Pourquoi taxer les robots ?

   Si le robot concurrence des travailleurs humains au point de les remplacer, il est naturel de les soumettre au même régime fiscal ; c’est du moins ce qu’avancent les partisans d’une taxation des robots.

L’hypothèse de substitution

   L’idée de taxer les robots est basée sur une analyse économique de la robotisation, et part du constat que celle-ci va remplacer des travailleurs humains. Ainsi, Xavier Oberson met en évidence un « loose loose, double effet négatif » pour la société [1] : l’automatisation entraînerait un chômage par substitution ; et d’un point de vue fiscal, le remplacement des salariés par des robots qui ne payent pas de cotisations créerait un déficit, comme le souligne Victor Ayoli (bloggeur affilié à Mediapart) [2].
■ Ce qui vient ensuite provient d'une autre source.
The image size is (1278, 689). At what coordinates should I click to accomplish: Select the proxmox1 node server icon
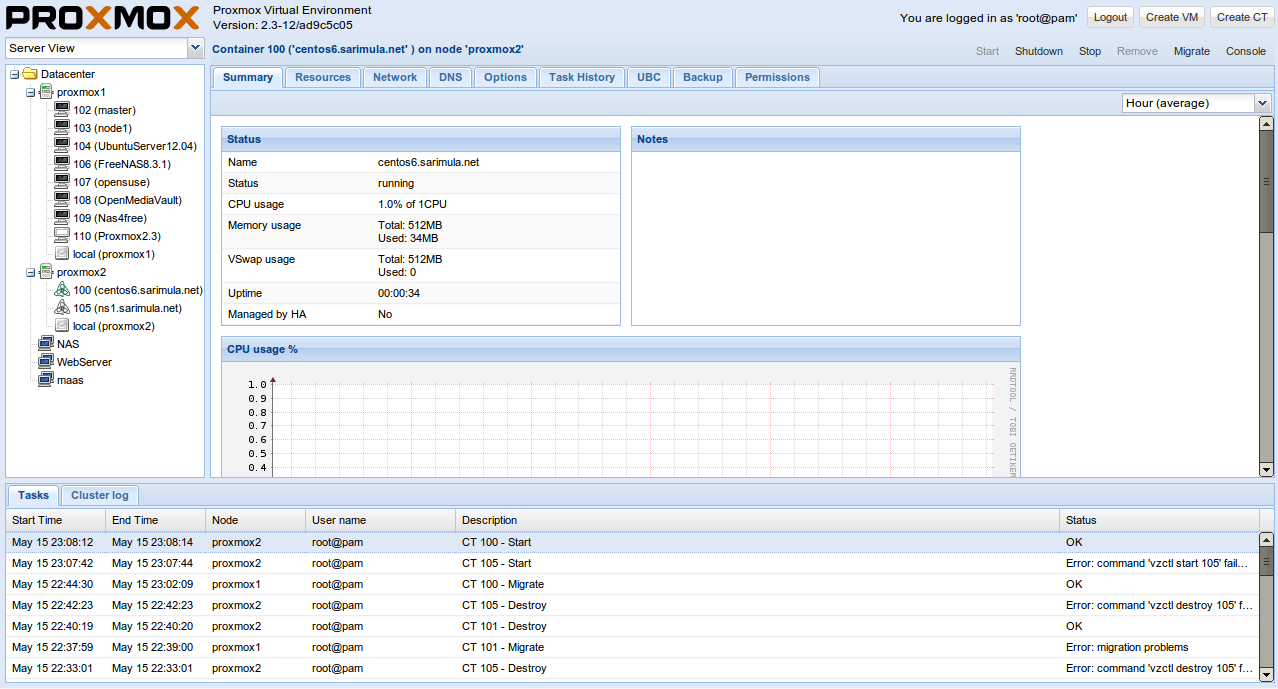tap(46, 92)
   D’après Olivier Passet [3], cette hypothèse dite de substitution suppose l’absence d’emplois qualifiés de « déversement », mais cela ne l’empêche pas d’être partagée par d’autres acteurs du monde politique : Benoît Hamon, en fait le point de départ d’une de ses mesures phares de campagne tandis que Yanis Varoufakis, économiste et ancien ministre de l’Économie grec, adhère lui aussi à cette thèse [4].

« Avantages multiples : une fois achetée, la machine intelligente ne réclame pas de salaire, ne prend pas de pause-déjeuner, ne tombe jamais malade, ni ne fait grève pour demander une augmentation… Mais si un pourcentage important de gros propriétaires agricoles remplace leurs ouvriers par des robots, comment va-t-on financer les programmes sociaux ? »

Yanis Varoufakis

La machine supérieure à l'homme ?

Les peurs d’un bouleversement social

   La robotisation des services d’aide à la personne, par exemple, soulève aussi la question de la dimension sociale du travail, explique Robert Shiller [4] : le remplacement du salarié déshumanise les relations aux clients et génère du chômage. À partir d’une telle vision, la taxation des robots est proposée comme une compensation aux torts qu’elle génère.

   La conclusion de la résolution du Parlement Européen de 2017 reprend et synthétise ces différents arguments en évoquant un projet de taxation des robots [5] :

« L’éventuelle application d’un impôt sur le travail réalisé par des robots ou d’une redevance d’utilisation et d’entretien par robot [devait] être examinée dans le contexte d’un financement visant au soutien et à la reconversion des chômeurs dont les emplois ont été réduits ou supprimés, afin de maintenir la cohésion sociale et le bien-être social. »

Un accueil parfois hostile

    Cette analyse ne fait pas consensus, et une grande majorité des industriels, mais aussi des économistes o­u des hommes politiques, s’insurgent contre cette mesure, allant jusqu’à réduire les arguments des pro-taxes à de pures et simples hérésies (comme le montrent les titres incendiaires choisis). En effet, proposer une taxe va totalement à l’encontre des idéaux de compétitivité qui préconisent de s’appuyer sur la révolution engendrée par la robotisation pour développer l’économie, au lieu de tuer dans l’œuf une technique à l’avenir prometteur. Et le groupe robotique du SYMOP de conclure : « Il faut accepter que des mutations profondes vont avoir lieu mais à mon sens et à notre sens cela nous semble être un raccourci que de considérer qu’en taxant les robots on va tout résoudre. »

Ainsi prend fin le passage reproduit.